| Name |
| |
| Loop unroll pragma extension |
| |
| Name Strings |
| |
| cl_nv_pragma_unroll |
| |
| Number |
| |
| OpenCL Extension #19 |
| |
| Dependencies |
| |
| OpenCL 1.0 is required |
| |
| Contributors |
| |
| Jian-Zhong Wang |
| Bastiaan Aarts |
| Vinod Grover |
| |
| Overview |
| |
| This extension extends the OpenCL C language with a hint that |
| allows loops to be unrolled. This pragma must be used for a loop |
| and can be used to specify full unrolling or partial unrolling by |
| a certain amount. This is a hint and the compiler may ignore this |
| pragma for any reason. |
| |
| Goals |
| |
| The principal goal of the pragma unroll is to improve the |
| performance of loops via unrolling. Typically this enables other |
| optimizations or improves instruction level parallelism of a |
| thread. |
| |
| Details |
| |
| A user may specify that a loop in the source program be |
| unrolled. This is done via a pragma.
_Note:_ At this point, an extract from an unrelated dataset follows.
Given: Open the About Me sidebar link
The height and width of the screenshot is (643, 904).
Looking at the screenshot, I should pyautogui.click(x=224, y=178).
The syntax of this pragma is |
| as follows |
| |
| #pragma unroll [unroll-factor] |
| |
| The pragma unroll may optionally specify an unroll factor. The |
| pragma must be placed immediately before the loop and only applies |
| to that loop. |
| |
| If unroll factor is not specified then the compiler will try to do |
| complete or full unrolling of the loop. If a loop unroll factor is |
| specified the compiler will perform partial loop unrolling. The |
| loop factor, if specified, must be a compile time non negative |
| integer constant. |
| |
| A loop unroll factor of 1 means that the compiler should not |
| unroll the loop. |
| |
| A complete unroll specification has no effect if the trip count of |
| the loop is not compile-time computable. |
| |
| Examples |
| |
| This sections lists a few examples illustrating valid and invalid |
| uses. |
| |
| - Complete unrolling example |
| |
| #pragma unroll |
| for (int i = 0; i < 32; i++) { |
| ... |
| } |
| |
| This example full unrolling is requested from the compiler. Note |
| that, since the trip count is known to be 32 the compiler will |
| most likely honor this request. In the following example, the |
| trip count is not known so unrolling pragma will be ignored. |
| |
| #pragma unroll |
| for (int i = 0; i < n; i++) { |
| ... |
| } |
| |
| - no unrolling example |
| |
| #pragma unroll 1 |
| for (int i = 0; i < 64; i++) { |
| ... |
| } |
| |
| |
| - partial unrolling example |
| |
| #pragma unroll 4 |
| for (int i = 0; i < n; i++) { |
| ... |
| } |
| |
| Note that, in this example the trip count is not knownt at |
| compile time, but a partial unroll factor of 4 is valid. |
| |
| - invalid unroll pragma usage |
| |
| The following examples describe some invalid uses of loop |
| unrolling pragmas. |
| |
| #pragma unroll -1 |
| for (...) { |
| ... |
| } |
| |
| This is invalid because the loop unroll factor is negative. |
| |
| #pragma unroll |
| if (...) { |
| ... |
| } |
| |
| This is invalid because the pragma is used on a non loop |
| construct |
| |
| #pragma unroll x+1 |
| for (...) { |
| ... |
| } |
| |
| This is invalid since the loop unroll factor is not a |
| compile-time known value. |